Remark: also disable “CPU C-States”, if you have that option in your BIOS.
PS: read this: Setting Max C-State in Windows 10 - Super User
@NetAndifNG I disabled the CPU C-States in my BIOS. After that all is running smooth without any interrupts for the moment - together with you settings in the NVIDIA control panel. I will see how long it works. Thanks.

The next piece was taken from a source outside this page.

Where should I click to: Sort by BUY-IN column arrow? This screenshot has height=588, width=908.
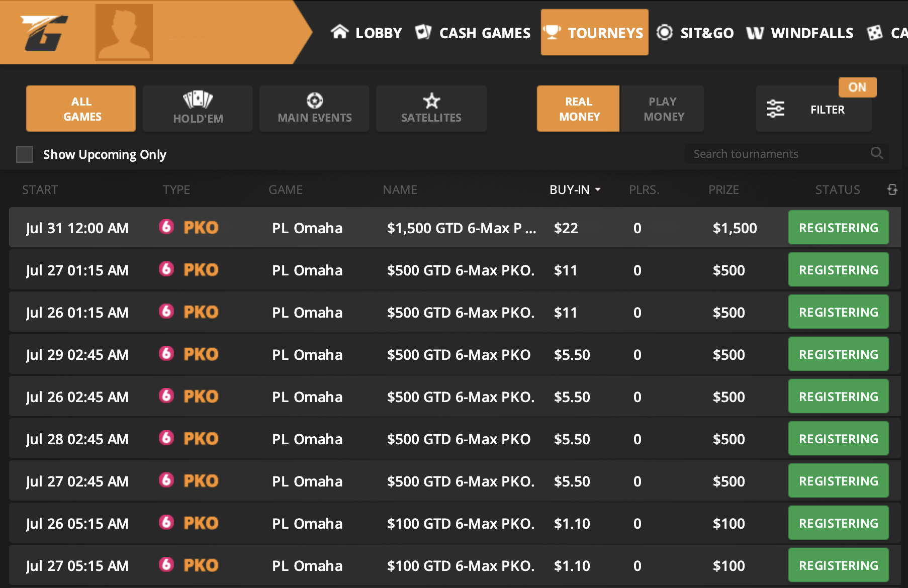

Edit: The issue came back after the latest driver 532.03. All the issues coming only from this driver/device on windows 11. After disabling my 2080 GPU in the device-manager the issue is gone. So at the end the Nvidia driver software is causing this anoying issue.
@neralex Well, what should I say. “Don’t touch a running system” may sound naive, but I am very reserved at the topic of always keeping drivers up-to-date. There have been cases where some app or game forced me to do so however.
That said, if you downgrade to the previous driver, does it help in your case? That would certainly be interesting.